**本文**:
»»

琉球新報「戦場からの手紙」

 

戦場からの手紙

残された妻子の支え 沖縄市の宮城さん 戦況の悪化で伏せ字増える

 妻子を残したまま遠い戦場へ立ち、国のためと散っていった人たち。沖縄県内にはこういう戦争犠牲者が数多くいる。沖縄市照屋、宮城正光さん(46)の父親・山平さんもその一人。山平さんは昭和13年、支那事変で応召、中支に出征した。故郷を後にした時は長男正光さんはまだ母の腹の内で、戦地で長男の誕生を知らされた。敵陣へ一歩一歩前進し生死を境に戦いながらも、別れてきた妻子のことがひと時も忘れられず便りを送り続けた。その戦場からの手紙を、さる太平洋戦争最中も肌身離さず持ち歩き、大事に保管していた山平さんの妻昭子さん。

 

 家を守る昭子さんには乳飲み児の長男と幼い女の子2人を抱えて暮らしていかなければならなかった。遠い戦場からとはいえ、夫から送られてくる便りが、めいりがちな妻や子の心を支え、どんなに励ましになったことだろうか。

««

**データ抜粋**:

»»

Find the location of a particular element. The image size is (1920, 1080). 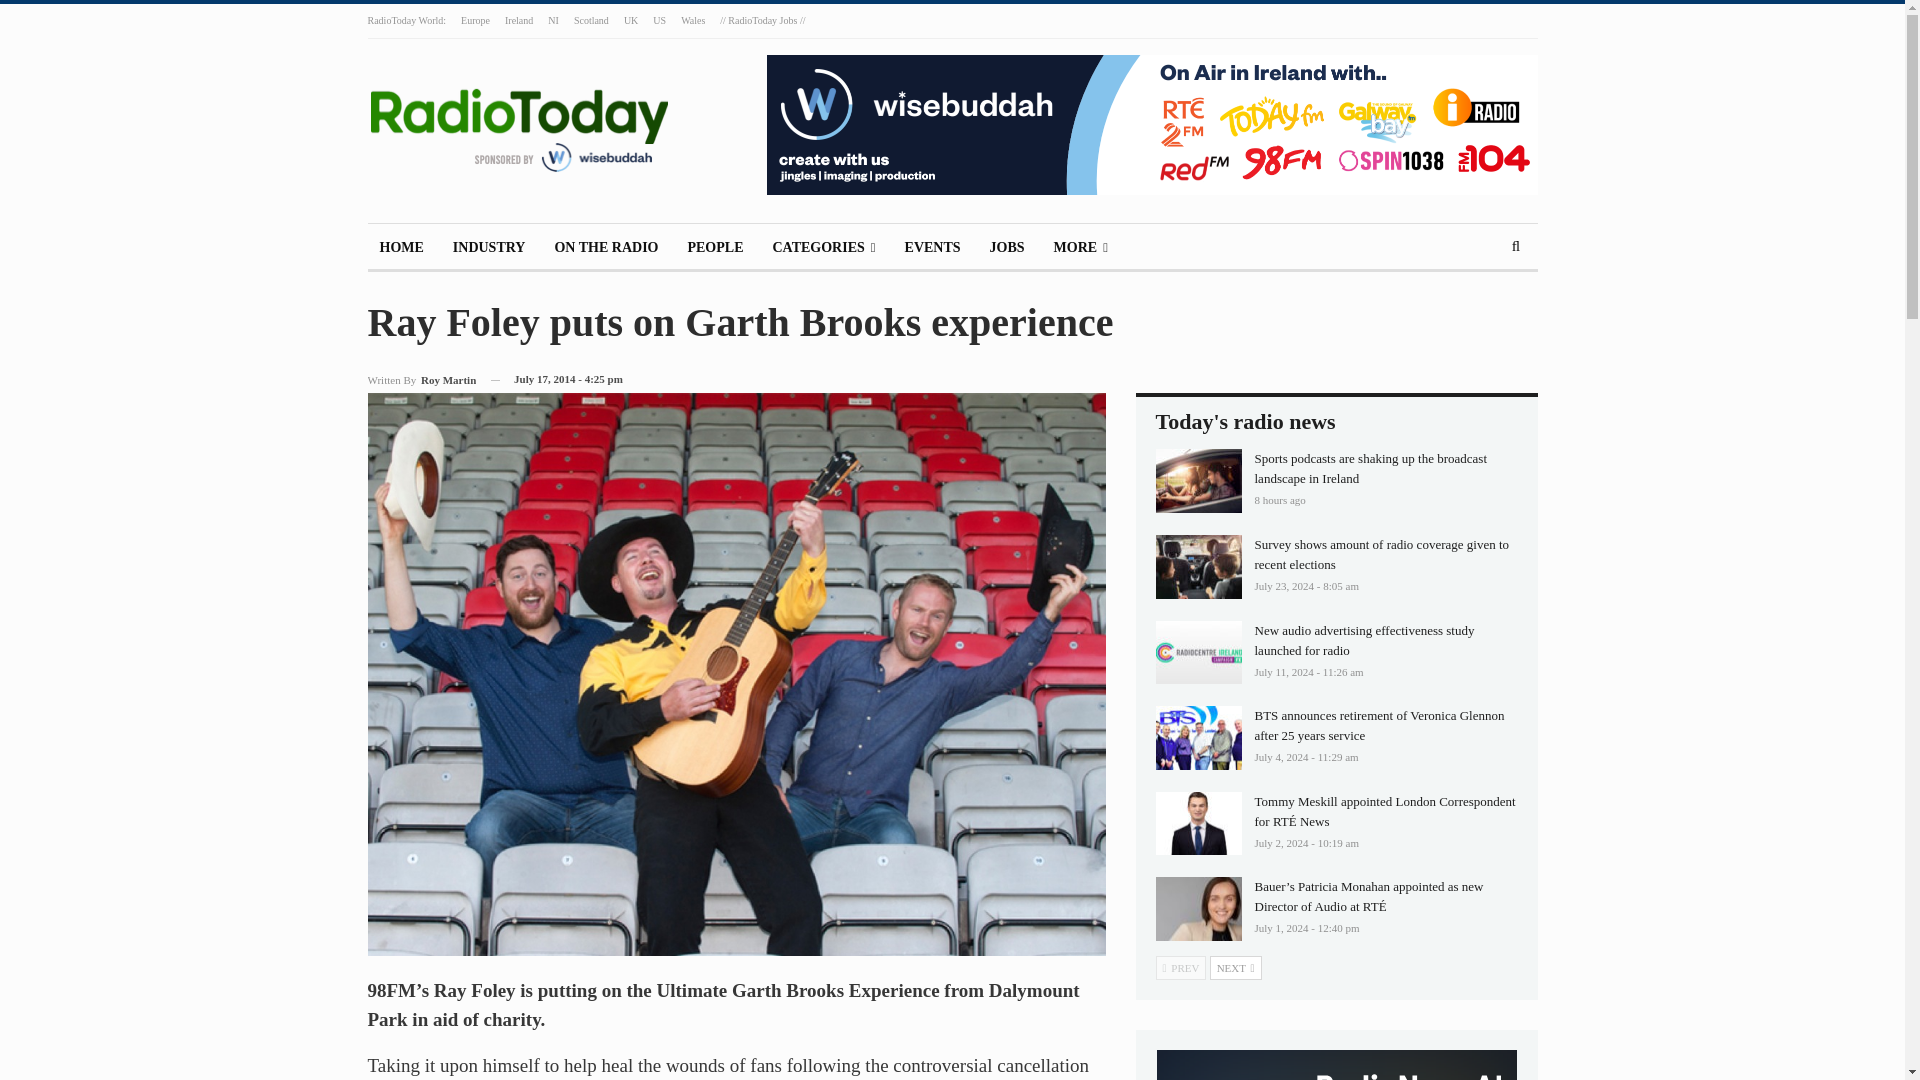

««

**課題一覧**:
1. 本文によると、山平さんが支那事変で応召したのは何年か答えよ。
2. 本文のうち「残された妻子の支え 沖縄市の宮城さん 戦況の悪化で伏せ字増える」から「ていた山平さんの妻昭子さん。」までを、末尾の語句も含めて一字も変えずに書き出せ。
上の資料は解答に使わなくてよい。

**解答例**:
1. 昭和13年。

2.
残された妻子の支え 沖縄市の宮城さん 戦況の悪化で伏せ字増える

 妻子を残したまま遠い戦場へ立ち、国のためと散っていった人たち。沖縄県内にはこういう戦争犠牲者が数多くいる。沖縄市照屋、宮城正光さん(46)の父親・山平さんもその一人。山平さんは昭和13年、支那事変で応召、中支に出征した。故郷を後にした時は長男正光さんはまだ母の腹の内で、戦地で長男の誕生を知らされた。敵陣へ一歩一歩前進し生死を境に戦いながらも、別れてきた妻子のことがひと時も忘れられず便りを送り続けた。その戦場からの手紙を、さる太平洋戦争最中も肌身離さず持ち歩き、大事に保管していた山平さんの妻昭子さん。